[TASK ITEM]
Below are some records. Say how many of their lines contain the string "computer", and give nothing but the number.

[RECORDS FOR THE EXERCISE]
━━━━━━━━

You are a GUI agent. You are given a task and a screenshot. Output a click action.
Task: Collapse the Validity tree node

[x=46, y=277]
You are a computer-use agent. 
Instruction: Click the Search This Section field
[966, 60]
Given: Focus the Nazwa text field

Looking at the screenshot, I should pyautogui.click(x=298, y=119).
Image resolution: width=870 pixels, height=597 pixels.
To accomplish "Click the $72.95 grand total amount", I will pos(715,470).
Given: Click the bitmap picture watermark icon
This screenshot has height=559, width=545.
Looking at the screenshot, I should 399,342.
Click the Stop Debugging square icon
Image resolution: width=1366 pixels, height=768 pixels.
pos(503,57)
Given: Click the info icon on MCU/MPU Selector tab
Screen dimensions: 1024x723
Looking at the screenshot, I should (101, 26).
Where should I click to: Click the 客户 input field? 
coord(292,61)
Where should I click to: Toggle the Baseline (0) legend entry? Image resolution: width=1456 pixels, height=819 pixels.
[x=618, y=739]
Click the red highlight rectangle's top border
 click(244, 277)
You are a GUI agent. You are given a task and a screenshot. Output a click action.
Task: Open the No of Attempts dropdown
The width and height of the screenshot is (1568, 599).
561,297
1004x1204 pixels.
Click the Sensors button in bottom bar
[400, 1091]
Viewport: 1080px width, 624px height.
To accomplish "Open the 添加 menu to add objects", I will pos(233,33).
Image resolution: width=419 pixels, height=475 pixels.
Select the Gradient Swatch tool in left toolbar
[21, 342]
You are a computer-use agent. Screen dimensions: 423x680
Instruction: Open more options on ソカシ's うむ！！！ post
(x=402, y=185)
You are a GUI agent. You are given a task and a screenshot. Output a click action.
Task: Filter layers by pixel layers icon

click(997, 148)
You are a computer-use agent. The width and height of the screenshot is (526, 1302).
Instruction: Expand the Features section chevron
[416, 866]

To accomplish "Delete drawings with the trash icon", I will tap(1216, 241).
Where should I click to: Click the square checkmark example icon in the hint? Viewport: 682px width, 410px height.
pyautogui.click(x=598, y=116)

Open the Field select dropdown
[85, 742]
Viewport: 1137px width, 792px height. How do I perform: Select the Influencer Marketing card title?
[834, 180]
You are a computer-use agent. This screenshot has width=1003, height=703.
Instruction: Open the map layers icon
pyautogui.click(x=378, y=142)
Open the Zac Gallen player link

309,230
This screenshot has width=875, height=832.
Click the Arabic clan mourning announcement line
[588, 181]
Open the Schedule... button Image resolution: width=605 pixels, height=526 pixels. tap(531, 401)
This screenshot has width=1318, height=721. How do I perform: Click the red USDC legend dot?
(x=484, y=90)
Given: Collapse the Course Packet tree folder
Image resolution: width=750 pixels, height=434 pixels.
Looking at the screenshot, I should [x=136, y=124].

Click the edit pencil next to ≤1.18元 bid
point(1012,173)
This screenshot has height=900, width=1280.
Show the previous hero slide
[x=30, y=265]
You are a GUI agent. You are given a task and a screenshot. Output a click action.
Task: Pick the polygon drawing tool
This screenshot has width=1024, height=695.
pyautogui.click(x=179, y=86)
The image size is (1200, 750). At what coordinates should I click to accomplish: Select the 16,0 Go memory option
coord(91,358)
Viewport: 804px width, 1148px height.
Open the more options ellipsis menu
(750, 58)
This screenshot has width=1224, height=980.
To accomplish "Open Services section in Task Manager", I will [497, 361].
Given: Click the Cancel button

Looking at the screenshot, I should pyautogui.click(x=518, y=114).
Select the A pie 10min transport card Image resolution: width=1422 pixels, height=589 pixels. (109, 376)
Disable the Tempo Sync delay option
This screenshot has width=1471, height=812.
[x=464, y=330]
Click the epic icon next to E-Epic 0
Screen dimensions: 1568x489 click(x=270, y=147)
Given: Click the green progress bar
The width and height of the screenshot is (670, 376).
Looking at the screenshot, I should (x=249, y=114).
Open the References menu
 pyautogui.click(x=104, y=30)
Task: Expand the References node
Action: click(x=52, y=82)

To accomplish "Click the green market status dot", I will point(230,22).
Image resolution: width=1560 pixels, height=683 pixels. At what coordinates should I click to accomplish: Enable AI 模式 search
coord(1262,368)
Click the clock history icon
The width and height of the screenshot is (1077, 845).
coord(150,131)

━━━━━━━━

[PROBLEM SOLUTION]
4